**TEXT SEGMENT:**
*****

Question

How much electricity in terms of Faraday is required to produce $40.0g$ of $Al$ from molten $A{l}_2{O}_3$?

• A. 1
• B. 2.50
• C. 3.21
• D. 4.44

Answer 1

The correct option is D 4.44

Electrolysis of molten $A{l}_2{O}_3$:
At cathode : $A{l}^{3+}+3e^{-}\to Al$
At anode : $2O^{2-}+4e^{-}\to O_2$
Overall equation :
$2A{l}_2{O}_3\left(l\right)\to 4Al\left(l\right)+3O_2\left(g\right)$

$1mol\text{of}{e}^{-}=1\text{Faraday of charge}$
1 mole of $A{l}^{3+}$ react with 3 mole of $e^{-}$ to give 1 mol of $Al$
So, 3 Faraday of electricity is required to produce 1 mole of $Al$.
Now,
$\text{No. of moles in 40 g of Al}=\frac{40}{27}=1.48\text{mol of Al}$
$\therefore$
$1.48mol$ of $Al$ can be produced by 1.48 $\times 3$ Faraday
Hence,
$4.44F$ of electricity is required to produce $40g$ of $Al$ from molten $A{l}_2{O}_3$

*****

**EXERCISE DIRECTIONS:**
Decide whether each statement agrees with the aluminum electrolysis text. Answer yes or no for each, quoting the deciding words of the text.
1. The text gives 3.21 as the correct option.
2. The text states that 3 Faraday of electricity is needed to produce 1 mole of Al.
3. The text finds the moles of Al in 40 g by dividing 40 by 27.
The material that comes next has no role in this exercise.

*****

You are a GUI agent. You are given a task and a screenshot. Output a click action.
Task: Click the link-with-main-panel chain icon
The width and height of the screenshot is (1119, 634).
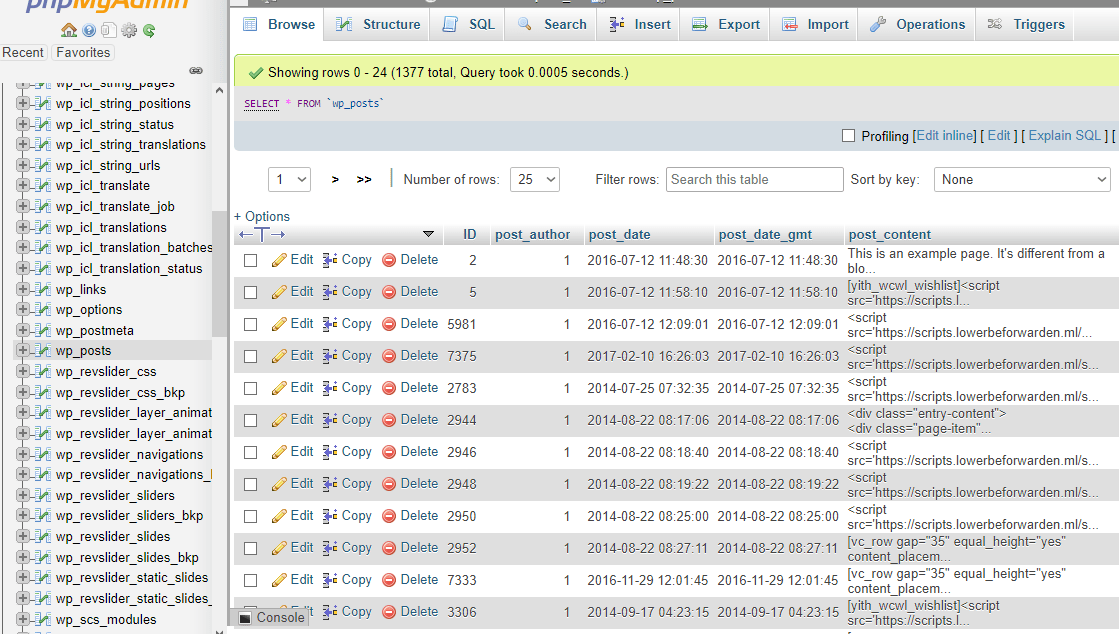point(196,71)
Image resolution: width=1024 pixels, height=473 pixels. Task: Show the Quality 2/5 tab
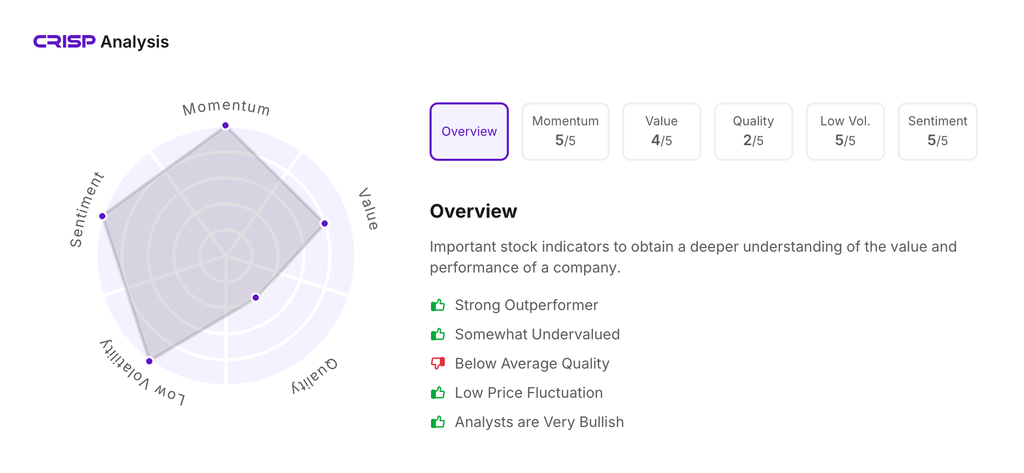click(753, 131)
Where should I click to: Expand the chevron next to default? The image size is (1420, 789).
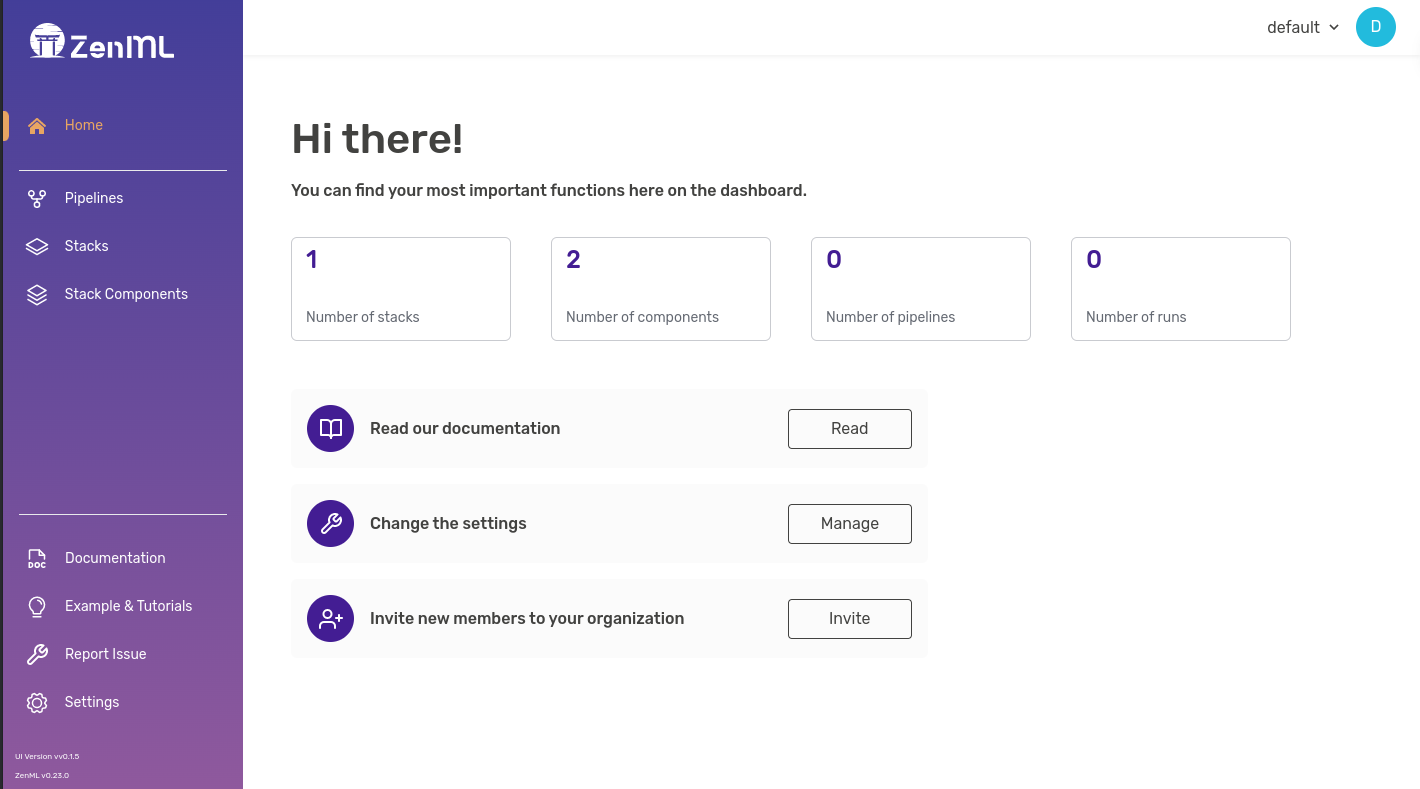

*****

**RESPONSE TO THE TASK:**
1. No: "The correct option is D 4.44"
2. Yes: "So, 3 Faraday of electricity is required to produce 1 mole of $Al$."
3. Yes: "$\text{No. of moles in 40 g of Al}=\frac{40}{27}=1.48\text{mol of Al}$"